George Sr.: Listen to me. Hey. You're a good-looking kid, and you got a big heart. Once we get you on a daily shower schedule, the girls are gonna be lining up.
George Jr.: I don't want girls. I want Veronica.
George Sr.: Yeah, maybe you'll get her and maybe you won't. But someday, you'll find the woman who was really meant for you.
Mary: You mean like Kathryn Dempsey?
George Sr.: Alaska's beautiful. How 'bout I go with you?
George Jr.: Who's Kathryn Dempsey?
George Sr.: I was 15 years. I was 15 years old!

Quote from the episode A Nuclear Reactor and a Boy Called Lovey

Adult Sheldon: There are certain phrases that are used by dads around the world.
George Sr.: Close the fridge. You're wastin' money.

Quote from the episode White Trash, Holy Rollers and Punching People

George Sr.: Hold on. Are you firing her?
Pastor Jeff: No, no, just a little leave of absence till things settle down.
Pastor Rob: Is that really necessary?
Pastor Jeff: I believe it is. As leaders of this church, we are held to a higher standard.
Mary: Are you asking us to leave the church?
Pastor Jeff: Of course not.
George Sr.: Y'all talk a big game about community, and then you just turn your back when things get a little messy.
Pastor Rob: Okay, let's just take a breath.
George Sr.: You do that. We're leaving. Come on, Mary.
Pastor Jeff: George, let's talk this through.
George Sr.: I've heard enough. I'll be in the truck. [exits]
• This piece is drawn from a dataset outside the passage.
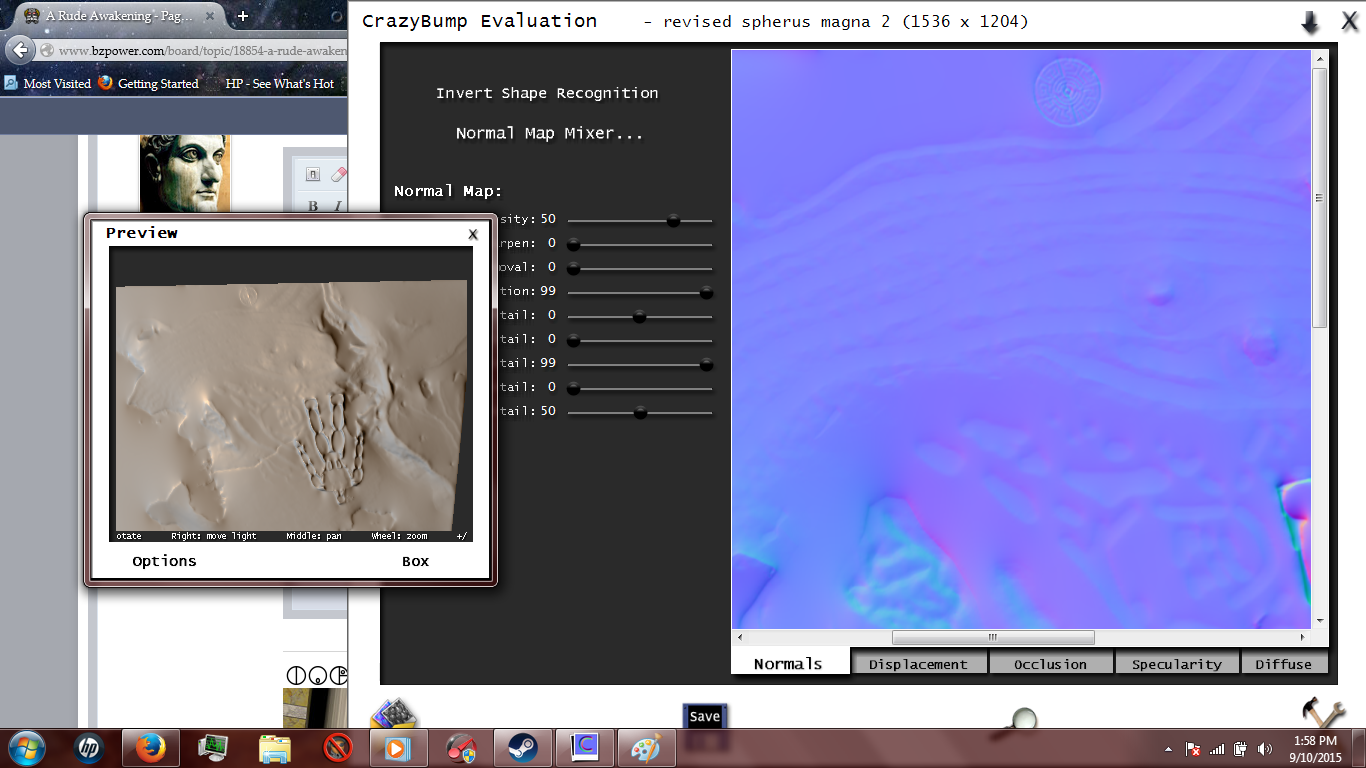Open the Diffuse tab in CrazyBump
Screen dimensions: 1366x768
(x=1284, y=663)
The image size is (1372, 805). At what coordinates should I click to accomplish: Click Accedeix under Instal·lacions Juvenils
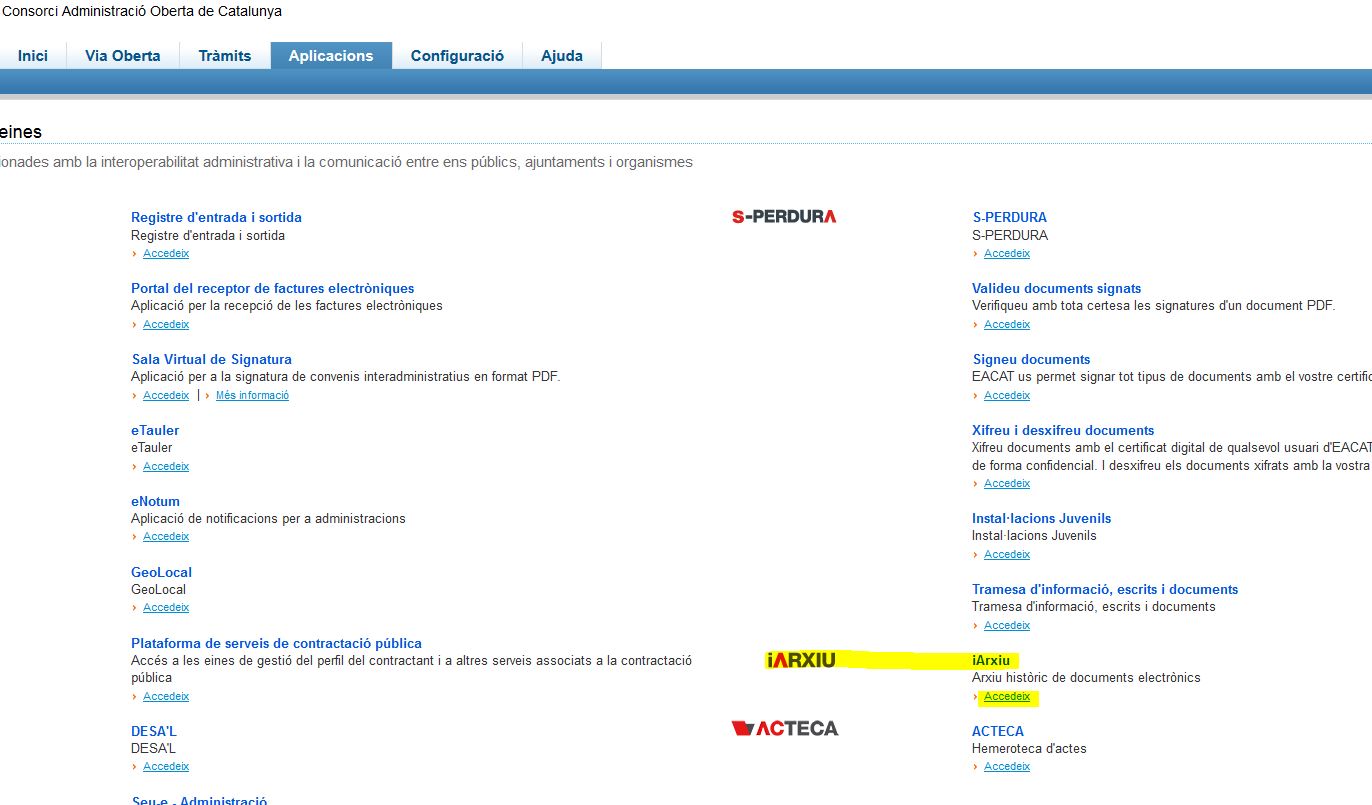[x=1007, y=554]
Quote from the episode A Perfect Score and a Bunsen Burner Marshmallow

George Sr.: I understand all that.
Mary: Then why are you pushing so hard for this?
George Sr.: Because these schools are interested now. It's like football recruitment. You got to strike while the iron's hot.
Mary: This is nothing like football.
George Sr.: Oh, yeah? What if he stops being smart and they don't want him anymore?
Mary: How is that gonna happen?
George Sr.: I don't know. Conks his head?

Quote from the episode A Live Chicken, a Fried Chicken and Holy Matrimony

George Sr.: [plunging] Maybe I'm being punished. Maybe I'm a bad person. That went in my mouth.

Quote from the episode A Solar Calculator, a Game Ball, and a Cheerleader's Bosom

George Sr.: Remind me to tell you about the tax refund I got from the IRS.

Quote from the episode A Solar Calculator, a Game Ball, and a Cheerleader's Bosom

George Sr.: It's solar-powered. Can you imagine that?